AIM OF THE TASK:
Leave out the pictures and repeat exactly the lines from the one containing "Screen dimensions: 1363x1911" through the end of the records.

MATERIAL SUPPLIED:
────────────────────
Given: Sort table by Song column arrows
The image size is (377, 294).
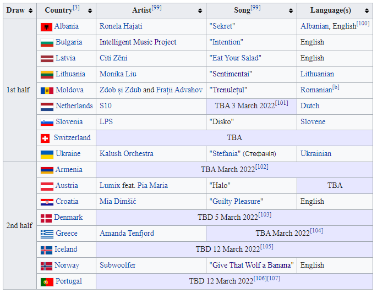Looking at the screenshot, I should point(291,11).
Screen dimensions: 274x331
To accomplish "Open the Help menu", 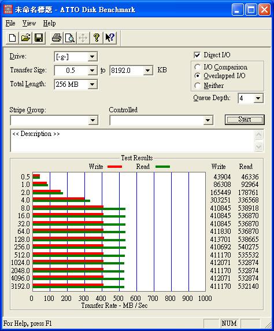I will [49, 23].

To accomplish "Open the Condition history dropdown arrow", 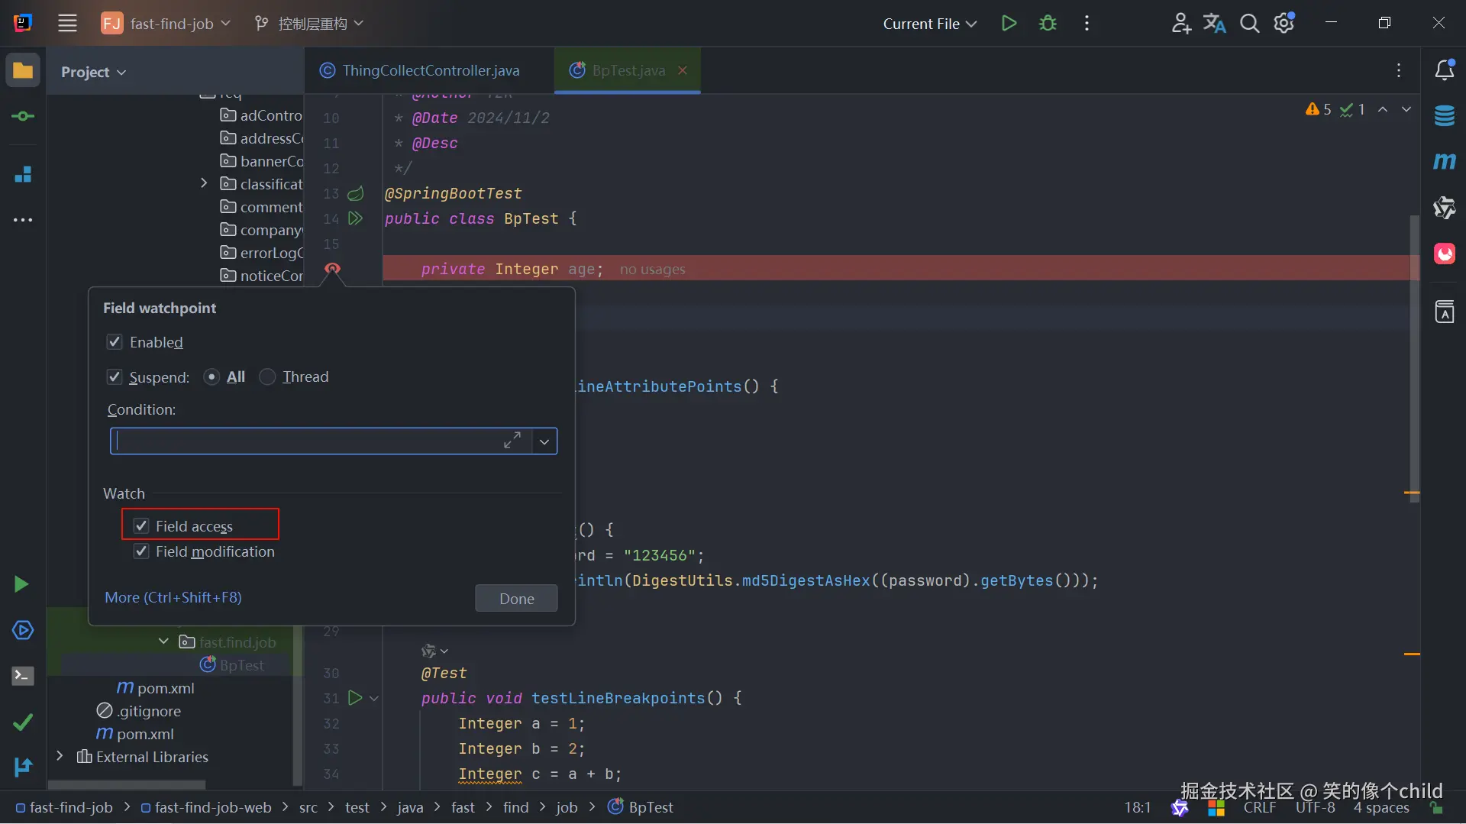I will (x=544, y=441).
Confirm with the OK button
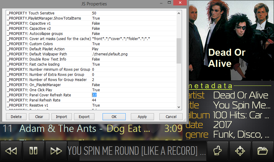The image size is (274, 162). 114,117
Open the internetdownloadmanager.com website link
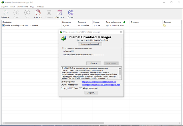Image resolution: width=183 pixels, height=126 pixels. point(99,82)
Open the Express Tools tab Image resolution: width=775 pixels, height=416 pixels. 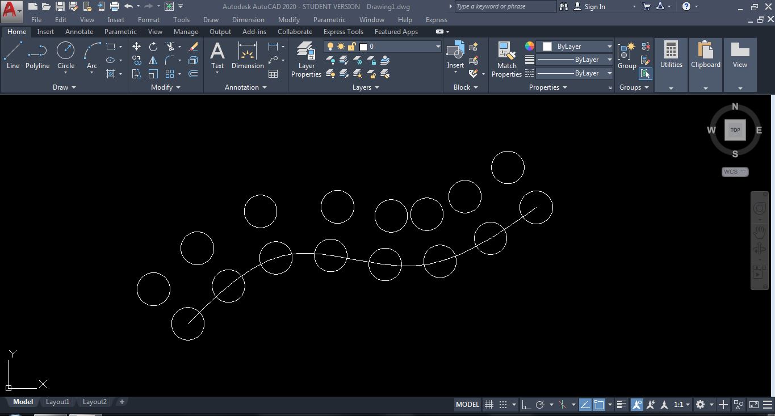pos(343,31)
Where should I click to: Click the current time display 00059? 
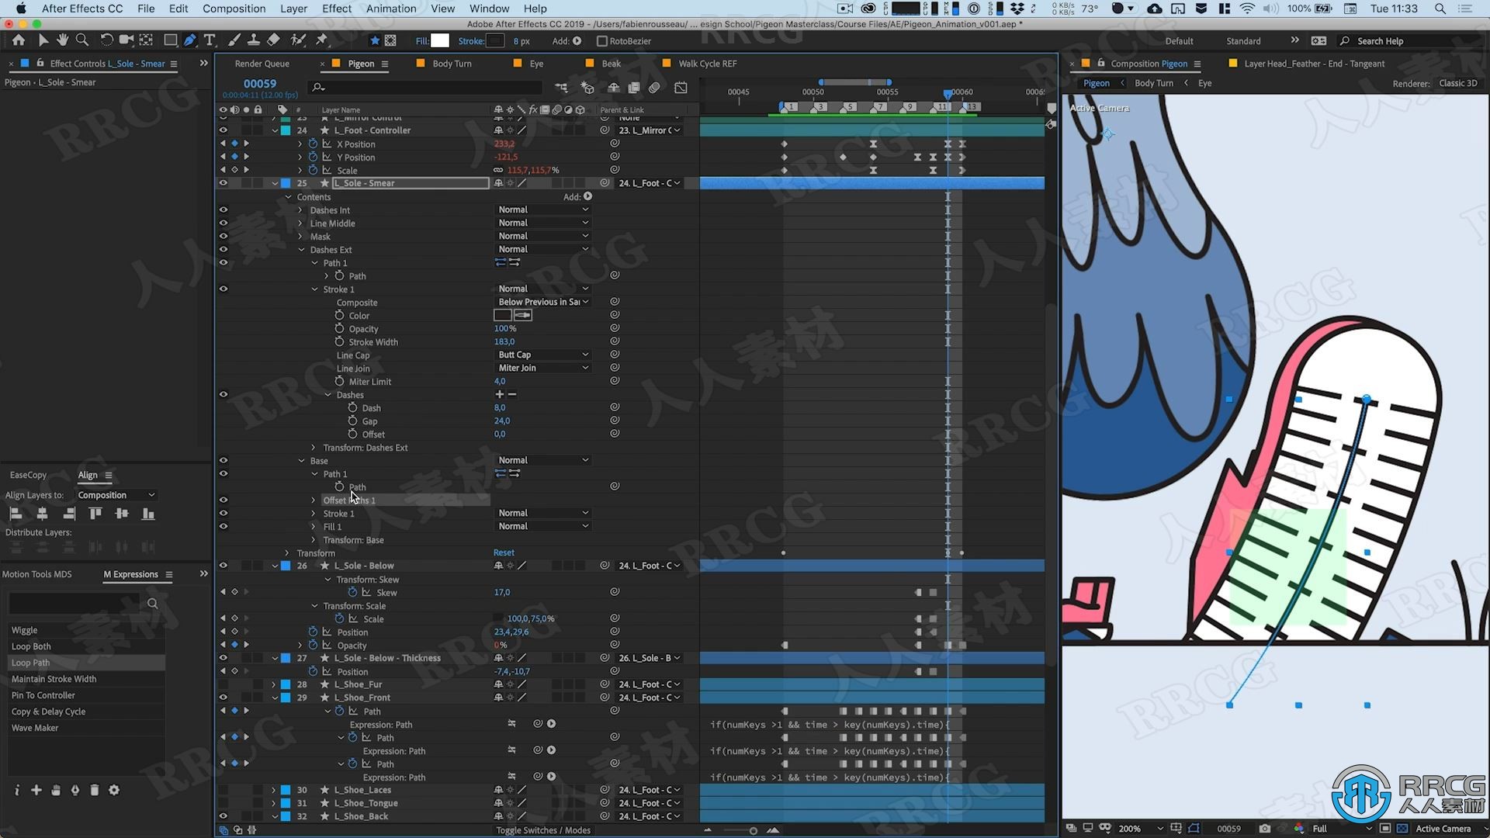[260, 83]
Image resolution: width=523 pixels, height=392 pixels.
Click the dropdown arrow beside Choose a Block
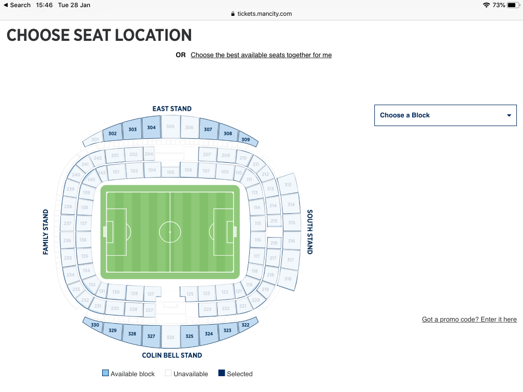[x=509, y=115]
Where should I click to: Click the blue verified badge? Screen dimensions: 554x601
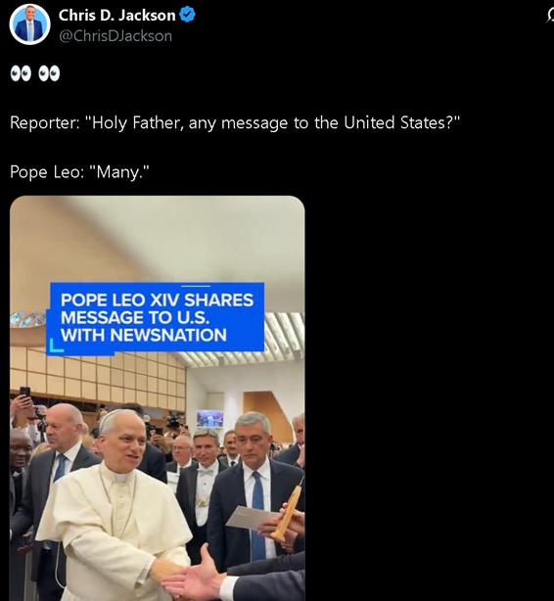point(188,15)
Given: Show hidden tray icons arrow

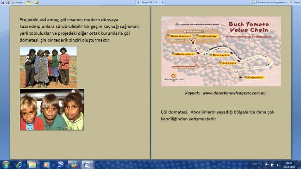Looking at the screenshot, I should tap(262, 165).
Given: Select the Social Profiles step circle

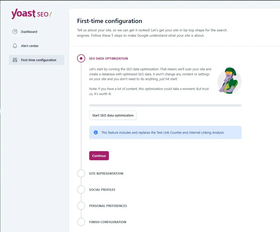Looking at the screenshot, I should [x=81, y=190].
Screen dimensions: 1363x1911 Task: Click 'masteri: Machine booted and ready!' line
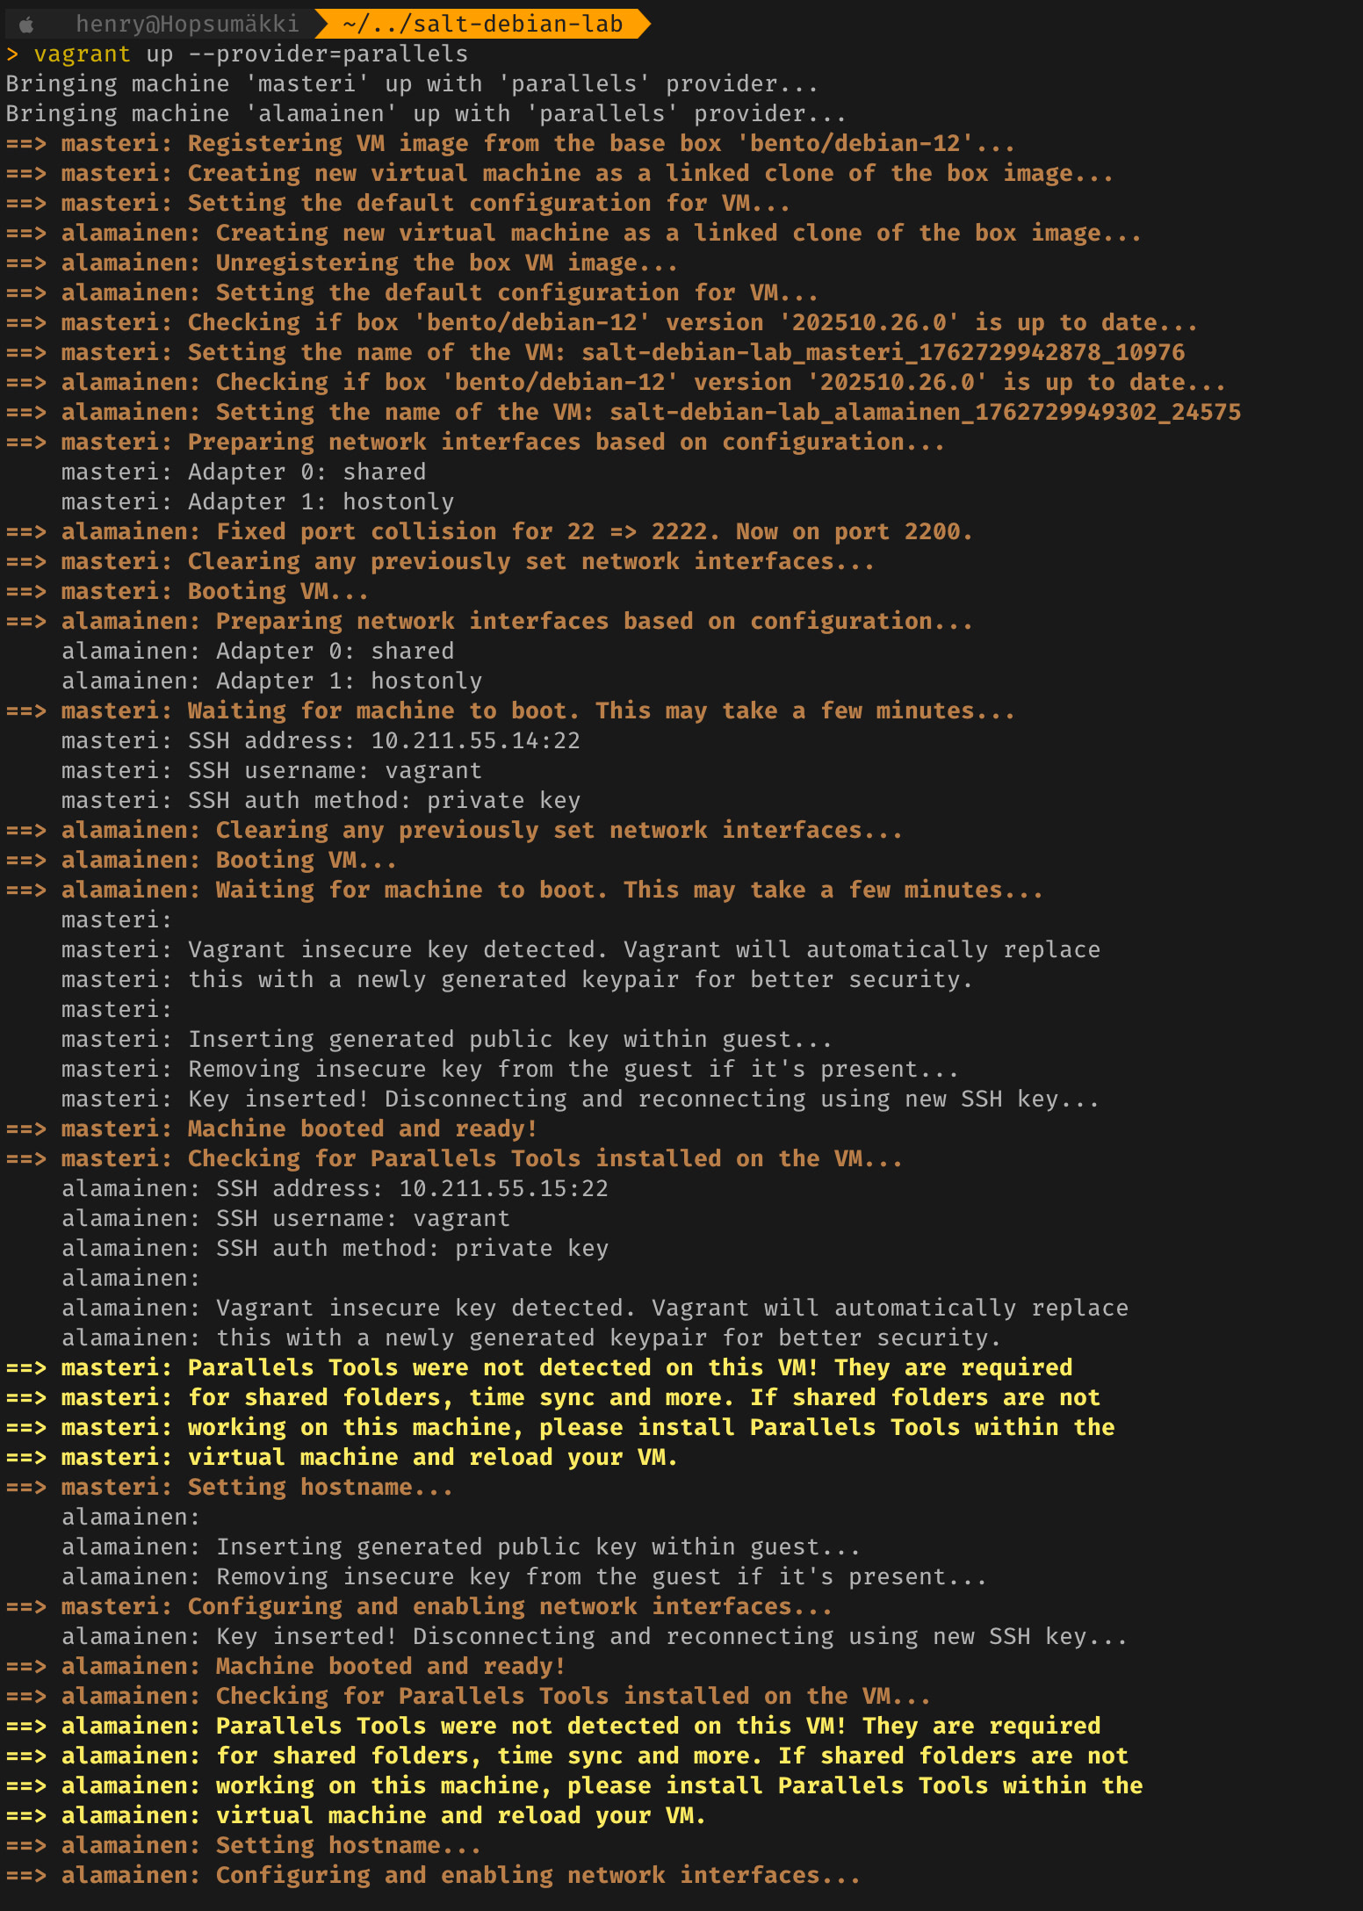click(299, 1129)
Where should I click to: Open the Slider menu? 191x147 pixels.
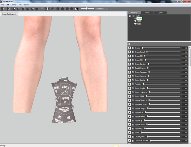(x=20, y=5)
────────────────────
REPLY:
Screen dimensions: 1363x1911 Task: Click 'masteri: Machine booted and ready!' line
click(299, 1129)
Where should I click to: Open the Slider menu? 191x147 pixels.
(x=20, y=5)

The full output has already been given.